◆ TASK DESCRIPTION ◆
Copy every line below precisely as it appears.

◆ Stored data entries ◆
········
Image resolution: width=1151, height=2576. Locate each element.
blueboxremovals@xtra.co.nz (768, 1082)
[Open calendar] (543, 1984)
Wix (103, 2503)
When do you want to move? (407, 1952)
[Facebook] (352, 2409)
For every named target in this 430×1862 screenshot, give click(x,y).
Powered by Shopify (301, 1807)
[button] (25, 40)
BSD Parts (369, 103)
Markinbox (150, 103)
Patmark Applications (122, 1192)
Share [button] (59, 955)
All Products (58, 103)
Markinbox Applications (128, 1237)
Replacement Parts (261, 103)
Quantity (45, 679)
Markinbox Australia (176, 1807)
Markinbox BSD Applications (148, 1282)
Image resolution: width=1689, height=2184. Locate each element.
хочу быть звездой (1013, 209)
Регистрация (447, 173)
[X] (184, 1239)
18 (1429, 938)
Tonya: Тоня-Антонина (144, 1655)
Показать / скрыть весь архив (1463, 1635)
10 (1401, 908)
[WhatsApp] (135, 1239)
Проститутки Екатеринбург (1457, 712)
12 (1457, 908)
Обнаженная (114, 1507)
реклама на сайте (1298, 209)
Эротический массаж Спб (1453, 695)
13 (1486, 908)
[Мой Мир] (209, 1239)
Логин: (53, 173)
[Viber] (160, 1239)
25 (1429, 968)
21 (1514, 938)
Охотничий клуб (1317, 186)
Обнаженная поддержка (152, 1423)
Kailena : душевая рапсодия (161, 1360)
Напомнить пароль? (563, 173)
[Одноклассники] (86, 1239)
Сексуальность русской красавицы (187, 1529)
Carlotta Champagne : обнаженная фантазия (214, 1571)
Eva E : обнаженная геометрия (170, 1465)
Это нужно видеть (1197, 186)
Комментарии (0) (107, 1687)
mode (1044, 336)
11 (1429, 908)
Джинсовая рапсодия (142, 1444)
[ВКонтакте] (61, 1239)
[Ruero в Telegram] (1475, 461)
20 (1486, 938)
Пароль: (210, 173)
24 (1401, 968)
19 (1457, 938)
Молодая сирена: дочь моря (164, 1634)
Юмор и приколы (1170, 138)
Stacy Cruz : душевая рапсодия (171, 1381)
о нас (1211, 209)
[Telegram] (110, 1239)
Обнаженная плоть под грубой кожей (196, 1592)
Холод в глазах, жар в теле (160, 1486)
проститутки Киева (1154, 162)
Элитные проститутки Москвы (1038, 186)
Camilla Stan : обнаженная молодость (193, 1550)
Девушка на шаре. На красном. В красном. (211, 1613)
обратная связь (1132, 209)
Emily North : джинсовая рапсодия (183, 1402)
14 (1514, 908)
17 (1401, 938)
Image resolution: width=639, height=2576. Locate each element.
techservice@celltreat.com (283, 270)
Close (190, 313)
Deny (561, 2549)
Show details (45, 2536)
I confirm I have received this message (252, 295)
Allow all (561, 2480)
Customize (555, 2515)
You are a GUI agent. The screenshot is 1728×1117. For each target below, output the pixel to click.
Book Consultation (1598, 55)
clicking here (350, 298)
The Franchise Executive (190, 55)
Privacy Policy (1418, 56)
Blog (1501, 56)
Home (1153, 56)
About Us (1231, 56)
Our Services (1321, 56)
········
◆ RESULT OF THE EXERCISE ◆
Image resolution: width=1151, height=2576. Locate each element.
blueboxremovals@xtra.co.nz (768, 1082)
[Open calendar] (543, 1984)
Wix (103, 2503)
When do you want to move? (407, 1952)
[Facebook] (352, 2409)
For every named target in this 430×1862 screenshot, give click(x,y).
Powered by Shopify (301, 1807)
[button] (25, 40)
BSD Parts (369, 103)
Markinbox (150, 103)
Patmark Applications (122, 1192)
Share [button] (59, 955)
All Products (58, 103)
Markinbox Applications (128, 1237)
Replacement Parts (261, 103)
Quantity (45, 679)
Markinbox Australia (176, 1807)
Markinbox BSD Applications (148, 1282)
Image resolution: width=1689, height=2184. Locate each element.
хочу быть звездой (1013, 209)
Регистрация (447, 173)
[X] (184, 1239)
18 (1429, 938)
Tonya: Тоня-Антонина (144, 1655)
Показать / скрыть весь архив (1463, 1635)
10 (1401, 908)
[WhatsApp] (135, 1239)
Проститутки Екатеринбург (1457, 712)
12 (1457, 908)
Обнаженная (114, 1507)
реклама на сайте (1298, 209)
Эротический массаж Спб (1453, 695)
13 (1486, 908)
[Мой Мир] (209, 1239)
Логин: (53, 173)
[Viber] (160, 1239)
25 (1429, 968)
21 (1514, 938)
Охотничий клуб (1317, 186)
Обнаженная поддержка (152, 1423)
Kailena : душевая рапсодия (161, 1360)
Напомнить пароль? (563, 173)
[Одноклассники] (86, 1239)
Сексуальность русской красавицы (187, 1529)
Carlotta Champagne : обнаженная фантазия (214, 1571)
Eva E : обнаженная геометрия (170, 1465)
Это нужно видеть (1197, 186)
Комментарии (0) (107, 1687)
mode (1044, 336)
11 (1429, 908)
Джинсовая рапсодия (142, 1444)
[ВКонтакте] (61, 1239)
[Ruero в Telegram] (1475, 461)
20 (1486, 938)
Пароль: (210, 173)
24 (1401, 968)
19 (1457, 938)
Молодая сирена: дочь моря (164, 1634)
Юмор и приколы (1170, 138)
Stacy Cruz : душевая рапсодия (171, 1381)
о нас (1211, 209)
[Telegram] (110, 1239)
Обнаженная плоть под грубой кожей (196, 1592)
Холод в глазах, жар в теле (160, 1486)
проститутки Киева (1154, 162)
Элитные проститутки Москвы (1038, 186)
Camilla Stan : обнаженная молодость (193, 1550)
Девушка на шаре. На красном. В красном. (211, 1613)
обратная связь (1132, 209)
Emily North : джинсовая рапсодия (183, 1402)
14 (1514, 908)
17 (1401, 938)
Image resolution: width=639, height=2576. Locate each element.
techservice@celltreat.com (283, 270)
Close (190, 313)
Deny (561, 2549)
Show details (45, 2536)
I confirm I have received this message (252, 295)
Allow all (561, 2480)
Customize (555, 2515)
You are a GUI agent. The screenshot is 1728×1117. For each target below, output the pixel to click.
Book Consultation (1598, 55)
clicking here (350, 298)
The Franchise Executive (190, 55)
Privacy Policy (1418, 56)
Blog (1501, 56)
Home (1153, 56)
About Us (1231, 56)
Our Services (1321, 56)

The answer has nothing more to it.